▸ **EXCERPTED TEXT**

:::::

[Mpi3-ft] MPI_INIT_THREAD and MPI_Failhandler_set/get_mode at MPI initialization

George Bosilca bosilca at eecs.utk.edu
Wed Jan 18 13:40:50 CST 2012

On Jan 18, 2012, at 14:06 , Rolf Rabenseifner wrote:

> To make MPI_Failhandler_set_mode collective is another choice.
> Collective over what?  All connected processes?

As you pointed out, collective over what? Per communicator? Per MPI_COMM_WORLD? We should forget about the all connected processes, as the current MPI standard have a very careless definition of it.

> What is with processes that are spawned after MPI_Failhandler_set_mode?

I don't think this function is needed at all. The setting of the failure handler (MPI_Comm_set_failhandler) should be collective over the communicator provided as argument. In the case of spawned or connected processes, it is the upper layer responsibility to set the failure handler to what make sense for the application stack (either by creating an intra-comm and setting the failure handler there or we might want to extend the logic of the MPI_Comm_set_failhandler to cover inter-comms).

> The other idea is, to allow setting special options before MPI_Init/MPI_Init_thread.

I think it makes more sense if these options are somehow global … at least to the MPI_COMM_WORLD. Maybe via the command line?

> The only requirement is, that the FT proposal is consistent
> with the rest of MPI.

We already have some inconsistencies in the current standard, it will be abusing to require from the FT proposal what the remaining of the MPI standard fails to deliver. Don't get me wrong here, I'm not saying we should let it loose either. Some level of decency should be enforced.


> Best regards
> Rolf 
> ----- Original Message -----
>> From: "George Bosilca" <bosilca at eecs.utk.edu>
>> To: "MPI 3.0 Fault Tolerance and Dynamic Process Control working Group" <mpi3-ft at lists.mpi-forum.org>
>> Cc: "Terry D. Dontje" <terry.dontje at oracle.com>, "Josh Hursey" <jjhursey at open-mpi.org>, "Rolf Rabenseifner"

:::::

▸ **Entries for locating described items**

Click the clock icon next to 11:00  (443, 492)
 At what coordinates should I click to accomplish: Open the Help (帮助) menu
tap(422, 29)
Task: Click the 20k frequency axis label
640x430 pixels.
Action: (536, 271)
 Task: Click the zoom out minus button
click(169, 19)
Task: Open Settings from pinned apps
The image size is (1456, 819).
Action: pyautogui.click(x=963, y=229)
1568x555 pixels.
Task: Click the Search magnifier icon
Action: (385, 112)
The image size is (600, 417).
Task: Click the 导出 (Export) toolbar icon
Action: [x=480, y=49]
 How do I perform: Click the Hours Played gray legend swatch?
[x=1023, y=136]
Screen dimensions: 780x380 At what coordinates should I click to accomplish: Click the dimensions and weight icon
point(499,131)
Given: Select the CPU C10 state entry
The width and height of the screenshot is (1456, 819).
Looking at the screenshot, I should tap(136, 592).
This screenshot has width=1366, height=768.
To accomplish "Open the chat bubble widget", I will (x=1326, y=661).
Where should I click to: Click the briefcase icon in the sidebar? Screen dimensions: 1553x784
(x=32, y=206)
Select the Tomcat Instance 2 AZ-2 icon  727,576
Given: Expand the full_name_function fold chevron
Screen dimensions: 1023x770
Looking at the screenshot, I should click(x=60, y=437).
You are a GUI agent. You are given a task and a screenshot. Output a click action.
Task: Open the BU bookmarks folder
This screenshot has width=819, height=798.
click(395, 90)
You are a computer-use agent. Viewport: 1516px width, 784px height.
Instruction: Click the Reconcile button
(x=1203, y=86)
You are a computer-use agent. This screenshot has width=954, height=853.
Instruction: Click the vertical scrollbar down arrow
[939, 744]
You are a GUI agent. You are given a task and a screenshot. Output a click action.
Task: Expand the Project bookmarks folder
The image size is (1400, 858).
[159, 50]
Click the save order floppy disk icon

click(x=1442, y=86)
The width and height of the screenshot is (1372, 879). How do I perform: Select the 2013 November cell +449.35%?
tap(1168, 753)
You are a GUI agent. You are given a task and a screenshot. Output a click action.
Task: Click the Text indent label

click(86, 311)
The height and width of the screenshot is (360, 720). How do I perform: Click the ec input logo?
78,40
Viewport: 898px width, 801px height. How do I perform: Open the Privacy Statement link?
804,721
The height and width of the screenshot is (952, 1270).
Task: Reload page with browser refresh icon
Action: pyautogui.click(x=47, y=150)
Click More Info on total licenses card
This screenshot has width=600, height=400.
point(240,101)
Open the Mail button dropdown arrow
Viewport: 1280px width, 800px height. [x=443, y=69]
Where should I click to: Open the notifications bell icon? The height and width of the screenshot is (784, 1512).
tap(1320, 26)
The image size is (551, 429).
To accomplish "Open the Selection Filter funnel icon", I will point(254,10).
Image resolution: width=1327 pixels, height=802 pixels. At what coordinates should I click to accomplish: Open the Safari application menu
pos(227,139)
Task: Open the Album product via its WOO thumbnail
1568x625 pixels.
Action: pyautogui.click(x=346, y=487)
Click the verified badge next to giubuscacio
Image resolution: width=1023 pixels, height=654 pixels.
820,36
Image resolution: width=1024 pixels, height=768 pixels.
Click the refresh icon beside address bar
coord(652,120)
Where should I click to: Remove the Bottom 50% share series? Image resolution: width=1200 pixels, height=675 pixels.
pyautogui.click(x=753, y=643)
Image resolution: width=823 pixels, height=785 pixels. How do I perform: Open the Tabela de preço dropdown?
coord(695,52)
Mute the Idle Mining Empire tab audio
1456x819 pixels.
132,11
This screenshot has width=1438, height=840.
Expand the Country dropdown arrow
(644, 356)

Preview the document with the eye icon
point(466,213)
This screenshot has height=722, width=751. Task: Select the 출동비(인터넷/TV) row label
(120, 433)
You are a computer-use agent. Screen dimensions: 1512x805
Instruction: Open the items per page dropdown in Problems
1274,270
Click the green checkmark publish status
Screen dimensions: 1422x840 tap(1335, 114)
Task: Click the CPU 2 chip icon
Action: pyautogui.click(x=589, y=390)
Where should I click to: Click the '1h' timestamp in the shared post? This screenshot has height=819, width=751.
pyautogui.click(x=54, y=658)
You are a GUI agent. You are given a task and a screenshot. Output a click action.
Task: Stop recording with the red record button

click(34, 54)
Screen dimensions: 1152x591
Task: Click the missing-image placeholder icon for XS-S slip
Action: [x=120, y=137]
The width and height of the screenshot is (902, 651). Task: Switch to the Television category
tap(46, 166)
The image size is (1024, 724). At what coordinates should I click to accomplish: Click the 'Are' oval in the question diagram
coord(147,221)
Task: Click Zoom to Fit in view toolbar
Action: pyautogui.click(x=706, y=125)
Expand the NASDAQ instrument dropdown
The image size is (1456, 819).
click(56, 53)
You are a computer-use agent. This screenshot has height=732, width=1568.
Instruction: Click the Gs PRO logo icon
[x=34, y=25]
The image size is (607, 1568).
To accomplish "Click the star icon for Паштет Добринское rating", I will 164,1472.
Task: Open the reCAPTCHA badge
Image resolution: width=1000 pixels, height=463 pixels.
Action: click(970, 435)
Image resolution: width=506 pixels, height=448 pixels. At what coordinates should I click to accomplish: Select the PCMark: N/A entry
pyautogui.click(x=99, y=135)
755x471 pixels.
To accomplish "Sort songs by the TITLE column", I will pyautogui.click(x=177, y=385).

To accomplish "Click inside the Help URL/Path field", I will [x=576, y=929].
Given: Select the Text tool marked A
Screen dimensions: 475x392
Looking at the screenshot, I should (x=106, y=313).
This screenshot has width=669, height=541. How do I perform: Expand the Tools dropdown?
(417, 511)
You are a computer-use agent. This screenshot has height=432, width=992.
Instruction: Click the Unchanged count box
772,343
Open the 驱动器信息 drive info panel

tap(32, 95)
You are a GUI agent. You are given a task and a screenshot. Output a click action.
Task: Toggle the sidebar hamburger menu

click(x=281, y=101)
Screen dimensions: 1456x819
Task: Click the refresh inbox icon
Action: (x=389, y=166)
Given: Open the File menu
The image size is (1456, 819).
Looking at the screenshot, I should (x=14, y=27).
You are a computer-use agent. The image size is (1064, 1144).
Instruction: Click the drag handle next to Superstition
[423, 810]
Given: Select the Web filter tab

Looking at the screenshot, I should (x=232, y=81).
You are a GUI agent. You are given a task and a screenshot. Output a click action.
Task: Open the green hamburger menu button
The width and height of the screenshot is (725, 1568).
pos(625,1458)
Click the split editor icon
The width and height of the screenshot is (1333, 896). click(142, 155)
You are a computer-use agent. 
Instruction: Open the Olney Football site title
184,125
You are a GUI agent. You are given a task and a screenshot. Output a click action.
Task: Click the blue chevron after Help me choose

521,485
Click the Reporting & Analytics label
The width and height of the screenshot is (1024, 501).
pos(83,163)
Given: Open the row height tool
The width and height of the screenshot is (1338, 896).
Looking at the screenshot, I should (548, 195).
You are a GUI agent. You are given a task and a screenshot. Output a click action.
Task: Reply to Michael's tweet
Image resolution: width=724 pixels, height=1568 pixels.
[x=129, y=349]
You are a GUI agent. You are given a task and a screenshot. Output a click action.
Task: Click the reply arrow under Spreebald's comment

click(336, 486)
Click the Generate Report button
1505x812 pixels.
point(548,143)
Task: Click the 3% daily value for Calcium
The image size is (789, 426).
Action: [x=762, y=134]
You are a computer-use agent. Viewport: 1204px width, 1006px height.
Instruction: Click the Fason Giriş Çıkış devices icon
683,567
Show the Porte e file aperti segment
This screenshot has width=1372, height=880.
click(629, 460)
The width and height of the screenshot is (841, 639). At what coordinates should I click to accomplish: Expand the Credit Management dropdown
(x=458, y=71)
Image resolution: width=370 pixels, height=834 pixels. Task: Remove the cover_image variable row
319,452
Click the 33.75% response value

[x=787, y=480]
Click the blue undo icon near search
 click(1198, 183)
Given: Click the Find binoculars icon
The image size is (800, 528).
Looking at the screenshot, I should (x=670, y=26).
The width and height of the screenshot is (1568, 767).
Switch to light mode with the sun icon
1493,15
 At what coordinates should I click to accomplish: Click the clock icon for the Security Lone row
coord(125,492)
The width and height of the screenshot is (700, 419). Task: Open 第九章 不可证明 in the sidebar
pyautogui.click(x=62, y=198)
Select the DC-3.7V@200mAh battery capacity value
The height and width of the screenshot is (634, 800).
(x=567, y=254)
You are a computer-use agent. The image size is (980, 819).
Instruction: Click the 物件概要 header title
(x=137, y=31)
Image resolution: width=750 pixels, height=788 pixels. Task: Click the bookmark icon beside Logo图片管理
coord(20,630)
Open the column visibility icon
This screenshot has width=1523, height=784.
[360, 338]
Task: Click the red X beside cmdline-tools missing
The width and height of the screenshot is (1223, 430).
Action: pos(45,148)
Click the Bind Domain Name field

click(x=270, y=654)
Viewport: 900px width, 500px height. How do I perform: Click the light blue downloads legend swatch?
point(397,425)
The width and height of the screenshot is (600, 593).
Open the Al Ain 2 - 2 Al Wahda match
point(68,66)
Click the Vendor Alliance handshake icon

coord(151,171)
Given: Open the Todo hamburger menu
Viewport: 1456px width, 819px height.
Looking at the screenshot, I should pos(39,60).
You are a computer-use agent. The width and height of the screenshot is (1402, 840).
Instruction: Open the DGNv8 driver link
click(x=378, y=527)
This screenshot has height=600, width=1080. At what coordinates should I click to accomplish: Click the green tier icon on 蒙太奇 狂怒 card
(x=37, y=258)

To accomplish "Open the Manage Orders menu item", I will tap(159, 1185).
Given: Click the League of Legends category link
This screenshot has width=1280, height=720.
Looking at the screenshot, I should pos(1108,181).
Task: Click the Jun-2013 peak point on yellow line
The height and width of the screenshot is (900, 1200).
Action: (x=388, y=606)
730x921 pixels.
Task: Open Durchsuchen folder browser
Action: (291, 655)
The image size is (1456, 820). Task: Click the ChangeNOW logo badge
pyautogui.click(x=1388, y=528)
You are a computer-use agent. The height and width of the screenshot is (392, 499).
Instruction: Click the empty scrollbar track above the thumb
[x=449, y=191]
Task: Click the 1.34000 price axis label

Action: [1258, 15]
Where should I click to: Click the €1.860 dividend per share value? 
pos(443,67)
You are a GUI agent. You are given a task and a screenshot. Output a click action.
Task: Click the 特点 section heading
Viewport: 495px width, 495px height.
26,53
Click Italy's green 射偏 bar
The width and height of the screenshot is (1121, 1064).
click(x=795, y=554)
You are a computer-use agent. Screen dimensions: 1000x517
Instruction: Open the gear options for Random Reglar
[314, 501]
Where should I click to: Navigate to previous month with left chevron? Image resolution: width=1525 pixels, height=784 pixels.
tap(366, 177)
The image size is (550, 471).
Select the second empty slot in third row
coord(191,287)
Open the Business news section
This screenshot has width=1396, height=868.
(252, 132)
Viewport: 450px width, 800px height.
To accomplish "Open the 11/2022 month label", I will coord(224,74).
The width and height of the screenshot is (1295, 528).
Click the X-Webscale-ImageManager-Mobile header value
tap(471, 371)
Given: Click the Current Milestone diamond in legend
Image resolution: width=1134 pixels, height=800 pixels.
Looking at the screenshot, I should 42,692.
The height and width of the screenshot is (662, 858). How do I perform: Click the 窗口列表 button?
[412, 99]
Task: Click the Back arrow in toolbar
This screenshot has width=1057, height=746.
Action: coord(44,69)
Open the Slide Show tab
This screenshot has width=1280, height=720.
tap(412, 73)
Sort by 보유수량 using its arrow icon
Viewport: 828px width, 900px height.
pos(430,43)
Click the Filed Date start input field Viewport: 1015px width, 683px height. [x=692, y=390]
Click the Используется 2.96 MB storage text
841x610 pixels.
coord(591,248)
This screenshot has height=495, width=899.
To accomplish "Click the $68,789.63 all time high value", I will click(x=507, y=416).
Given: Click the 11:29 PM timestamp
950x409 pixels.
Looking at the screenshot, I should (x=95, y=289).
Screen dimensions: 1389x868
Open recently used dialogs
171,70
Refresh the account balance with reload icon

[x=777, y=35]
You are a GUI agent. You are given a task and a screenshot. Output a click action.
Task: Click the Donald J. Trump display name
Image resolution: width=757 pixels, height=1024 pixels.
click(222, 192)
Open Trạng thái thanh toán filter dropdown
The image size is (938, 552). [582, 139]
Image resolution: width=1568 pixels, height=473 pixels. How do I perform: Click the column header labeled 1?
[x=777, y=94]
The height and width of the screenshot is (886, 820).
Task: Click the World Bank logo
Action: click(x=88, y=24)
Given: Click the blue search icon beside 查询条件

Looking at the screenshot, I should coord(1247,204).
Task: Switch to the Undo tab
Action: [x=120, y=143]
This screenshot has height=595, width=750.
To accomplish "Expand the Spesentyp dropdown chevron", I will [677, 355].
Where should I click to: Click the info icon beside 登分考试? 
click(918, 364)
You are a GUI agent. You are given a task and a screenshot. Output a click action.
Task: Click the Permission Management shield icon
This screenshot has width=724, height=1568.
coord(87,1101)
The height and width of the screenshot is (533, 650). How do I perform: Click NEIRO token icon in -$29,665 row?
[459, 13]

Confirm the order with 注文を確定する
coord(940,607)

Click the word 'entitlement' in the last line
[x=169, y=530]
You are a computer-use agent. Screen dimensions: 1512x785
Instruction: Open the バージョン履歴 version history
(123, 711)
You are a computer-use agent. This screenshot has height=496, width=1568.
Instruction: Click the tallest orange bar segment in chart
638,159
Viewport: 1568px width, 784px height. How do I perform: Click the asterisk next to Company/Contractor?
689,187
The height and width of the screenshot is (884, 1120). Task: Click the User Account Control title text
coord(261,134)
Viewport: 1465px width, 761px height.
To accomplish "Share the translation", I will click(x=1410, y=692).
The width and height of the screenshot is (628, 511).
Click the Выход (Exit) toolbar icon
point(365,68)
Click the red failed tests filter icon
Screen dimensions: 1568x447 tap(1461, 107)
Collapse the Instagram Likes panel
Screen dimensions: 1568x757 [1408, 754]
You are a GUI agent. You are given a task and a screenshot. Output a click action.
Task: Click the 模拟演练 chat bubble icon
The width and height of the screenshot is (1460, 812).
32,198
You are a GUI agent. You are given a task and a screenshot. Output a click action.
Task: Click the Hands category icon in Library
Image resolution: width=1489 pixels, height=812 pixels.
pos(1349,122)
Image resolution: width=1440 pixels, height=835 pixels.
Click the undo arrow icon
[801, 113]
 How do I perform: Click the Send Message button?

:::::

▸ **WRITTEN INSTRUCTION 1**
List every person named in the fault-tolerance mailing-list message.
▸ **WRITTEN INSTRUCTION 2**
Answer these questions using the fault-tolerance mailing-list message:
(a) On what date is the message dated?
(b) Which function does the reply say should be collective over the communicator provided as argument?
(c) What possible means does the reply suggest for setting options that are global to MPI_COMM_WORLD?
▸ **WRITTEN INSTRUCTION 3**
Translate this sentence from the fault-tolerance mailing-list message into Spanish: "I don't think this function is needed at all."

▸ **TASK ANSWER 1**
George Bosilca
Rolf Rabenseifner
Terry D. Dontje
Josh Hursey

▸ **TASK ANSWER 2**
(a) Wednesday, January 18, 2012.
(b) MPI_Comm_set_failhandler.
(c) The command line.

▸ **TASK ANSWER 3**
No creo que esta función sea necesaria en absoluto.